WHAT YOU ARE ASKED TO DO >> Each line that includes "will" must be copied from the records.

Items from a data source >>
Start of Block

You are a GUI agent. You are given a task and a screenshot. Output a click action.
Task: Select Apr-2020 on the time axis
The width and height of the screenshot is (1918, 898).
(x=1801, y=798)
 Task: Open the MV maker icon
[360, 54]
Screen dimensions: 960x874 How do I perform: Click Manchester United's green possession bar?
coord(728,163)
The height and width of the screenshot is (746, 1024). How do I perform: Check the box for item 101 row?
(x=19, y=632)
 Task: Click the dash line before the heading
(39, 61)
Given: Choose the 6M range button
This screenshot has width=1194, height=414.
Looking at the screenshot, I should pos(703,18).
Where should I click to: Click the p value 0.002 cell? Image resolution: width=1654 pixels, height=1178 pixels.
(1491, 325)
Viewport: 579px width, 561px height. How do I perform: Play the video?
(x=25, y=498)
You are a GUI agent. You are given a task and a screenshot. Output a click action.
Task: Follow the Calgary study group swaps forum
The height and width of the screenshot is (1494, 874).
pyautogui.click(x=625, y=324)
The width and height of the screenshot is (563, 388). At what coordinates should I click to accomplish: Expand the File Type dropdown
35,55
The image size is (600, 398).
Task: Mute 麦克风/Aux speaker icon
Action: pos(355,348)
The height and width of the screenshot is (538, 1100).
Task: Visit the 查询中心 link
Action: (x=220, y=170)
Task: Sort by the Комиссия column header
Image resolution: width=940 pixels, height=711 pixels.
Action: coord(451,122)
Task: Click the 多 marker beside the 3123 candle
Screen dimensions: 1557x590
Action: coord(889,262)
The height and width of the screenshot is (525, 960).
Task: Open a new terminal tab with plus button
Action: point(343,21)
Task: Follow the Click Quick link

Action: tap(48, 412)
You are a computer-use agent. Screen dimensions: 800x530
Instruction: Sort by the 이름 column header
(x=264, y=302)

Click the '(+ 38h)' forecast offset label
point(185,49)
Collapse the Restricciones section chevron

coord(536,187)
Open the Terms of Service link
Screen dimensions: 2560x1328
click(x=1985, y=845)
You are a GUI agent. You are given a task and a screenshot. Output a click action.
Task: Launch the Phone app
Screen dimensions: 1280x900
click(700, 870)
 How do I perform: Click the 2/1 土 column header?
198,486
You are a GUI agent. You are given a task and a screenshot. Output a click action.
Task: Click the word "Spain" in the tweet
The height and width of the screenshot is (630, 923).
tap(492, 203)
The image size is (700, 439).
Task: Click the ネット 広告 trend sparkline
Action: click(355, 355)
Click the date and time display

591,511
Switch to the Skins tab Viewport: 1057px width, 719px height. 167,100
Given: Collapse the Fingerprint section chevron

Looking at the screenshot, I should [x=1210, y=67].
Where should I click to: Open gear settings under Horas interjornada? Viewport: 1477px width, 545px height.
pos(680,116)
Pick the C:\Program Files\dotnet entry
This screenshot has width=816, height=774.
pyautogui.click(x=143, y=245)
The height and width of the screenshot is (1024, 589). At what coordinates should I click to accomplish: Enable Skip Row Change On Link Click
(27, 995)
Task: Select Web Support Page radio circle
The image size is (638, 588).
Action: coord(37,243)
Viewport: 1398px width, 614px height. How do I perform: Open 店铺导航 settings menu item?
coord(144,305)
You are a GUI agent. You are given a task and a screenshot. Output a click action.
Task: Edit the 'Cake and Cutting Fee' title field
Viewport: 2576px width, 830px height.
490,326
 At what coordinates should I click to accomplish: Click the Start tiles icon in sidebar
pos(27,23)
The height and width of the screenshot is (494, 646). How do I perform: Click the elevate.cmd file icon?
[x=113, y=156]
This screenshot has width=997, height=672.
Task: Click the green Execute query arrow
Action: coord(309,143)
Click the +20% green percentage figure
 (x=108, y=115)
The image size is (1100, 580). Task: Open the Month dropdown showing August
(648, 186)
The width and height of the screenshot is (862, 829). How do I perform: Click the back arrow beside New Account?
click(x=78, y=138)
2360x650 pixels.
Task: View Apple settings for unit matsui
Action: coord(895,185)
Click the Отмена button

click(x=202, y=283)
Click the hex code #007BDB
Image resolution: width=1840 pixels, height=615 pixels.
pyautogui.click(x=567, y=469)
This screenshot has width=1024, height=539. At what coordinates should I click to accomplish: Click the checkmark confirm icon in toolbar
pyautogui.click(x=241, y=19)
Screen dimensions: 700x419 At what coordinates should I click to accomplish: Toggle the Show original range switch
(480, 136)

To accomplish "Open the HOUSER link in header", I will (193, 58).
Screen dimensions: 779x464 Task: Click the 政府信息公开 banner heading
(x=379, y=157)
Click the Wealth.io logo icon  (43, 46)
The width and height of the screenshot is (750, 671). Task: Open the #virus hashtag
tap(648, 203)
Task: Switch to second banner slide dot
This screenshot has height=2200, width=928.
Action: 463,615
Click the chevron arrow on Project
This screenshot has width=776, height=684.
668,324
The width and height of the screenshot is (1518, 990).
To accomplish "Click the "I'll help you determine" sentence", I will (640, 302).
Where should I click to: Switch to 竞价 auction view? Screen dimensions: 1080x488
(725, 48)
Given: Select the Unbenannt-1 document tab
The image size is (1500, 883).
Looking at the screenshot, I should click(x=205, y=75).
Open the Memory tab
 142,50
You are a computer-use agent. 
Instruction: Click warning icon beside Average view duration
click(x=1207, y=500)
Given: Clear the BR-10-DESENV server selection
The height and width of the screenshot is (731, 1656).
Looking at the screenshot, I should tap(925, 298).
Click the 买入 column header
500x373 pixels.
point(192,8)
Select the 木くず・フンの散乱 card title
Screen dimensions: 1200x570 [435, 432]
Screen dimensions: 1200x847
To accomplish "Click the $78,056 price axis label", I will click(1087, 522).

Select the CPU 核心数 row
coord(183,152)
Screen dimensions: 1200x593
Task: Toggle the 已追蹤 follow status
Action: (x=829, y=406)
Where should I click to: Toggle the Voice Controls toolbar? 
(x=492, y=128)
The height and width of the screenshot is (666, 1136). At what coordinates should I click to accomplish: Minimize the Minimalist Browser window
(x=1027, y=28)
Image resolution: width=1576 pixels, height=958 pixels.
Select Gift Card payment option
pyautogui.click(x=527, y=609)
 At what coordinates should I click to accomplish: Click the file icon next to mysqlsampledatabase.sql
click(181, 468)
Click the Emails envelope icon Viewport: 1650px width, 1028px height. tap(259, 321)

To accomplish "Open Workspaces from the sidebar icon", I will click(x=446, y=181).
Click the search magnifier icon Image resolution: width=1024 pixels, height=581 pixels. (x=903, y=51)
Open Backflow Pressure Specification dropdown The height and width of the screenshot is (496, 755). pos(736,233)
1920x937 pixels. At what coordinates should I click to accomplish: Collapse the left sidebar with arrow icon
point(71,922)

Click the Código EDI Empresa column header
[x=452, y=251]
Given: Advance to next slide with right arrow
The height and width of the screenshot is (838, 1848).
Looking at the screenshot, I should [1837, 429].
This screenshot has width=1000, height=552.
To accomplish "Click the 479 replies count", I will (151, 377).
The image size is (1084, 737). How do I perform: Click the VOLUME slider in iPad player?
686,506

End of Block

WRITTEN ANSWER >>
To accomplish "Open the HOUSER link in header", I will (193, 58).
To accomplish "Click the "I'll help you determine" sentence", I will (640, 302).
To accomplish "Click the $78,056 price axis label", I will click(1087, 522).
To accomplish "Open Workspaces from the sidebar icon", I will click(x=446, y=181).
To accomplish "Click the 479 replies count", I will (151, 377).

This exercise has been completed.